Problem set
A - Repeat the passage of the Medicaid article from "In a study for" to "the healthcare system.".
B - Which chronic illness diagnoses does the Medicaid article name among the cohort after enrolling in Medicaid? List them all.
C - Does the Medicaid article agree with each statement? Answer yes or no for each, quoting the words that decide it.
(i) Wisconsin offered BadgerCare coverage to 60,000 childless adults in 2009.
(ii) The Marshfield Clinic is a three-hospital system.
(iii) About half of the cohort had at least one chronic illness diagnosis after enrolling in Medicaid.

╭─ Selected extract

Medicaid can be a rural health lifeline
Rural providers and populations are unique in many ways, with fates that increasingly depend on expanding public insurance
Rural health providers may feel burdened by a confluence of policy and financing trends. But one opportunity, depending on the state, can help with sustainability.
Expanded Medicaid eligibility, the missing if not final link for universal health insurance in many states, is already starting to show signs of reducing uncompensated care costs for about half of the states in the country.
Now, there’s new evidence that expanding Medicaid to childless adults can keep hospital inpatient and outpatient units alive, with insured patients accessing acute care, tests and procedures, in some cases for the first time.
Marguerite Burns, a professor of population health at the University of Wisconsin, Madison, studied the impact of a pre-Affordable Care Act Medicaid expansion, from 2009, when Wisconsin offered its Medicaid, or BadgerCare, coverage to 60,000 childless adults. (Due to imited funding, the state had to turn away another 100,000 who were eligible.)
In a study for Health Services Research, Burns and colleague examined Medicaid claims and enrollment data from the Marshfield Clinic, a two hospital system with 48 community care centers in rural Wisconsin, across two different groups of childless adults, new Medicaid enrollees previously treated in Marshfield’s safety net program and new enrollees who were largely not accessing the healthcare system.
About two thirds of the cohort had at least one chronic illness diagnosis after enrolling in Medicaid, including hypertension, diabetes, depression and substance abuse disorders. After the new population groups were covered by Medicaid, the Marshfield Clinic saw fairly significant increases in many, though not all, clinical areas.

╰─
╭─ Recorded information

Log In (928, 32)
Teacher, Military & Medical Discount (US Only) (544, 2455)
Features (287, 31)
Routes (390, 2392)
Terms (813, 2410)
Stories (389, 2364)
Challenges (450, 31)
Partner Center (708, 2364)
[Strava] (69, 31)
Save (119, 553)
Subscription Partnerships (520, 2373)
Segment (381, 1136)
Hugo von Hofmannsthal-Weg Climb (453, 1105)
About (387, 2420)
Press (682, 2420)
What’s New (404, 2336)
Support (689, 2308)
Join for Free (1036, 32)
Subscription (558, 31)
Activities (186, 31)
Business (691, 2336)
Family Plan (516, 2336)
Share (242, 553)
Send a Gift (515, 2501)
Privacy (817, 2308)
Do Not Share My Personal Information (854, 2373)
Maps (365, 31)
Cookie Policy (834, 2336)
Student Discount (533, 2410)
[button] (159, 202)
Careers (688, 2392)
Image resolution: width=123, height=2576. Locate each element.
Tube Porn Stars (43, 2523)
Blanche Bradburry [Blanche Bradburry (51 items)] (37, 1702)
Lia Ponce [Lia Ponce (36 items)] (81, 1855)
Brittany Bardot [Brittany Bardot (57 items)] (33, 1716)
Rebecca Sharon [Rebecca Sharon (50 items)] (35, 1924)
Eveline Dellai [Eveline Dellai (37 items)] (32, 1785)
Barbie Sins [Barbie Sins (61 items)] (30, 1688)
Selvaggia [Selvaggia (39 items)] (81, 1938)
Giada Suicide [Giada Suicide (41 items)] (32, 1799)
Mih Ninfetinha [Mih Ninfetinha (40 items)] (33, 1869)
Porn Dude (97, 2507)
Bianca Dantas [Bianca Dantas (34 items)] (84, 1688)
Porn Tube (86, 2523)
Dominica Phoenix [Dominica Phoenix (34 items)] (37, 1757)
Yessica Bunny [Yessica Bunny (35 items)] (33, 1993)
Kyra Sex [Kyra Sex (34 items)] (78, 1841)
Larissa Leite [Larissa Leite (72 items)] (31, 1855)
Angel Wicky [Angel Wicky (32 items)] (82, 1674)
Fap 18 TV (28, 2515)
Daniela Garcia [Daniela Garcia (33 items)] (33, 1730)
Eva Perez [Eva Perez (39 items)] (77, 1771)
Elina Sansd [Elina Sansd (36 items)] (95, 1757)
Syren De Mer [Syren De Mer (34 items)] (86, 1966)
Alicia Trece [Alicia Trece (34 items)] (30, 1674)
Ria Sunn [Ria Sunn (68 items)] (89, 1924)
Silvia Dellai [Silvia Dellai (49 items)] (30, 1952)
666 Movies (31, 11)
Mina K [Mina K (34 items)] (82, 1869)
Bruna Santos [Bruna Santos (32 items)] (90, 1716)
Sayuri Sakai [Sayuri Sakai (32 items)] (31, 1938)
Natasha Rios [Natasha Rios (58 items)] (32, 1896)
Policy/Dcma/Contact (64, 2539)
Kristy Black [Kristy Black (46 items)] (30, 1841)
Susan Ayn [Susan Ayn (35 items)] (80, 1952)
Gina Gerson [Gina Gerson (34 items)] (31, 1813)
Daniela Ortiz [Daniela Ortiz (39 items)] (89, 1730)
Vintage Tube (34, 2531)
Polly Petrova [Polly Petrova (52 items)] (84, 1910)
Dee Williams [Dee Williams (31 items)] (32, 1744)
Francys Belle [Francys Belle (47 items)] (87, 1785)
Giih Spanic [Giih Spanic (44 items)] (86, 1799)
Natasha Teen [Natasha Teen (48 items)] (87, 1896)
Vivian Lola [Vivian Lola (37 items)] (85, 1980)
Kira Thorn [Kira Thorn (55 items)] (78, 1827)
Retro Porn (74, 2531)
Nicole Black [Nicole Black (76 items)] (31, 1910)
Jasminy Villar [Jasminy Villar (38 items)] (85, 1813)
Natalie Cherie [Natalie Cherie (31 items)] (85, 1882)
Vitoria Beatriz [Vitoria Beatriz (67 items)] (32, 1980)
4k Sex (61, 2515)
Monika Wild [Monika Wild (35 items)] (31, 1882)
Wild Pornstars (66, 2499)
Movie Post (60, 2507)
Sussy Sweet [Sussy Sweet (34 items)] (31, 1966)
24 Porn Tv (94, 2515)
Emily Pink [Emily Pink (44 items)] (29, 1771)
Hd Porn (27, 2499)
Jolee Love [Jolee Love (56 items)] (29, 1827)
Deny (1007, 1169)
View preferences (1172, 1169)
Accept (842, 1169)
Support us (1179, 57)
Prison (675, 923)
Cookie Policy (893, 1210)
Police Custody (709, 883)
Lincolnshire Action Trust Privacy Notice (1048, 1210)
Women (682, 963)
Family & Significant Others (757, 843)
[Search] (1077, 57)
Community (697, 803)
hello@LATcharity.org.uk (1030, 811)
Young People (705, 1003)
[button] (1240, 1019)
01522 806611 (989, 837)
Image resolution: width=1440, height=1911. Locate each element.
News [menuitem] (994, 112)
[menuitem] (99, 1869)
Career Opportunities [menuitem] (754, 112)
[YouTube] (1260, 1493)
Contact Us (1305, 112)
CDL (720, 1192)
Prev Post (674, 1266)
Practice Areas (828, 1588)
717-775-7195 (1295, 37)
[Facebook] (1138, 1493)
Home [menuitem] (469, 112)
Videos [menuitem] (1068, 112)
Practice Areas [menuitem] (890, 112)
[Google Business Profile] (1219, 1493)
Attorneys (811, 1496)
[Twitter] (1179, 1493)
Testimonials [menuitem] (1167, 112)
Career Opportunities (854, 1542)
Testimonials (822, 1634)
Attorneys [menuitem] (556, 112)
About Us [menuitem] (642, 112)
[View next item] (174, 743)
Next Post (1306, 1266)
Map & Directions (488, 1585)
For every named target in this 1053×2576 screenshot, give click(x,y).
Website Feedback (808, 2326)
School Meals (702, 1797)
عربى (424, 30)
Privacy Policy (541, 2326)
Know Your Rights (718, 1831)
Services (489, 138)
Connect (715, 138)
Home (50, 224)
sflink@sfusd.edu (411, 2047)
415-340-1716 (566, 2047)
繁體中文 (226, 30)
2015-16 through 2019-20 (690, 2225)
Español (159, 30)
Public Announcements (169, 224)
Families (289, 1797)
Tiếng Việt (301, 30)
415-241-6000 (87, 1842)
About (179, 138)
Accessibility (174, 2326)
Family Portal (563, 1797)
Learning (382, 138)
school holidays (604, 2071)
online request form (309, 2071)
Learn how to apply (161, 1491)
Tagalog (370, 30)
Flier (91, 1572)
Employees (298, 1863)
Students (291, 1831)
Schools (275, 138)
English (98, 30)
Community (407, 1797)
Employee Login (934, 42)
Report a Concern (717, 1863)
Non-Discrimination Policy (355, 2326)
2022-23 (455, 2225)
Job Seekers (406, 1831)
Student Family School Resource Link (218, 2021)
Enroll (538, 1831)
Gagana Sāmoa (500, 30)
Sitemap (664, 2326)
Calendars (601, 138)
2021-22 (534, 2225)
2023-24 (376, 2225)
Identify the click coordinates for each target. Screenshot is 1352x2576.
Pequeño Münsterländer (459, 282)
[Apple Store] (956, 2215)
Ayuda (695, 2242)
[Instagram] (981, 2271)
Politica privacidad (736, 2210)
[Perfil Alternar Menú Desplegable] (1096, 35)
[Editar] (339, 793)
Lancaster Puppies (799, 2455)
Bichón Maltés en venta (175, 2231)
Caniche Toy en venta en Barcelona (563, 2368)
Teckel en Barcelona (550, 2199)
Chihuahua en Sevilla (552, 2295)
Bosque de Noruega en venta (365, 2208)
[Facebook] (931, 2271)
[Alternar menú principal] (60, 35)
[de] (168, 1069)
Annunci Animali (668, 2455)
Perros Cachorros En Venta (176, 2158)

╰─

Results for the exercise
A -
In a study for Health Services Research, Burns and colleague examined Medicaid claims and enrollment data from the Marshfield Clinic, a two hospital system with 48 community care centers in rural Wisconsin, across two different groups of childless adults, new Medicaid enrollees previously treated in Marshfield’s safety net program and new enrollees who were largely not accessing the healthcare system.

B -
- hypertension
- diabetes
- depression
- substance abuse disorders

C -
(i) Yes: "from 2009, when Wisconsin offered its Medicaid, or BadgerCare, coverage to 60,000 childless adults"
(ii) No: "a two hospital system with 48 community care centers in rural Wisconsin"
(iii) No: "About two thirds of the cohort had at least one chronic illness diagnosis after enrolling in Medicaid"